Consider the set of $(x,z)\in\mathbb R^2$ given by:
$x^{2i}\leq z$ with $x\in\mathbb R$
$x^{2i+1}\leq z$ with $x\in\mathbb R$
$x^{2i}\leq z$ with $x\in\mathbb R_{\geq0}$
$x^{2i+1}\leq z$ with $x\in\mathbb R_{\geq0}$
$x^{2i}\leq z$ with $x\in\mathbb R_{>0}$
$x^{2i+1}\leq z$ with $x\in\mathbb R_{>0}$
at $i\in\{1,2,\dots\}$?
Answers:
$\{(x, z) : x^{2k} \leq z\}$ is convex for all positive integers $k$. This follows from the fact that $(x, z) \mapsto x^{2k} - z$ is a convex function of $(x, z)$. One checks this easily by differentiating twice, yielding $2k(2k - 1)x^{2(k-1)}$, which is a nonnegative function.

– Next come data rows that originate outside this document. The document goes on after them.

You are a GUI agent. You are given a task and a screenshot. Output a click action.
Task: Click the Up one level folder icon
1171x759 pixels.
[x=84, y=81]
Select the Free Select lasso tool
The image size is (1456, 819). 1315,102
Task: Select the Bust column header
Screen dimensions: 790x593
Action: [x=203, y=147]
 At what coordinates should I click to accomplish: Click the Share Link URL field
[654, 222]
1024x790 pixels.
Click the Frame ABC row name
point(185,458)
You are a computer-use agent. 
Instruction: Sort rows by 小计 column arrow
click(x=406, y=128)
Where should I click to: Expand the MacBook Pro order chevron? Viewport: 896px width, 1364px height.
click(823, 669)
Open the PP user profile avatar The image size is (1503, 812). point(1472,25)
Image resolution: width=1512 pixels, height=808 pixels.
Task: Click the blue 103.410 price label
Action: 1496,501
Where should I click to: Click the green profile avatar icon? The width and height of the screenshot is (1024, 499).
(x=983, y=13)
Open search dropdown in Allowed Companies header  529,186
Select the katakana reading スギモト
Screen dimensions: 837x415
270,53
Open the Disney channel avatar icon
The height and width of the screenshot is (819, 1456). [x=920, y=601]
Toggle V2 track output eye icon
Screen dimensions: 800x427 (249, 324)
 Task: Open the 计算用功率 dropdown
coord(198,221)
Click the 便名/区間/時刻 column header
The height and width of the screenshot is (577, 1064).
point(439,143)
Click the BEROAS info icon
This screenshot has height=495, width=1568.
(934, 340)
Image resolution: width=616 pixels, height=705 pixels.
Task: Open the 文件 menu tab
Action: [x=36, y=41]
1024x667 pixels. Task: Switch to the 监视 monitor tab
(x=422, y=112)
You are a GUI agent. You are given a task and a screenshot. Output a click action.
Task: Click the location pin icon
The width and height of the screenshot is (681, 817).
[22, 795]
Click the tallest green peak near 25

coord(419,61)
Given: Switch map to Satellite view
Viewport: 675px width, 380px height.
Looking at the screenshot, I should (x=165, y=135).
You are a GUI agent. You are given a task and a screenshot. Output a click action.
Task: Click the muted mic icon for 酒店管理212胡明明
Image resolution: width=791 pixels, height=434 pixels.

$\{(x, z) : x^{2k + 1} \leq z\}$ is not convex. For example, $x = (0, 0)$ and $y = (-1, -1)$ are in this set for any $k$. Their average is $(-0.5, -0.5)$. But $(-0.5)^{2k +1} = -(0.5)^{2k + 1} > -0.5$, as soon as $k \geq 1$. So this set is not convex.
The following image depicts the situation. The blue region is this set for $k = 1$, and the red region is $k = 25$. You can see the counterexample clearly in this picture. The green and purple points are in both sets, but their average is in neither.
$\{(x, z) : x^{2k} \leq z, \, x \geq 0\}$ is convex; this is the set in part 1, intersected with $\mathbb{R}_{\geq 0} \times \mathbb{R}$, which trivially a convex set. The intersection of convex sets is convex.
$\{(x, z) : x^{2k + 1} \leq z, \, x \geq 0 \}$ is convex for all integers $k$. This follows by noting that $\max\{0, x\}^{2k + 1}$ is a convex function and $\mathbb{R}_{\geq 0} \times \mathbb{R}$ is a convex set, and the intersection of convex sets is convex.
and 6. are modifications of 3. and 4., but with strict inequality. By inspection, the strict inequality does not change these arguments (e.g. $\mathbb{R}_{> 0} \times \mathbb{R}$ is still convex.)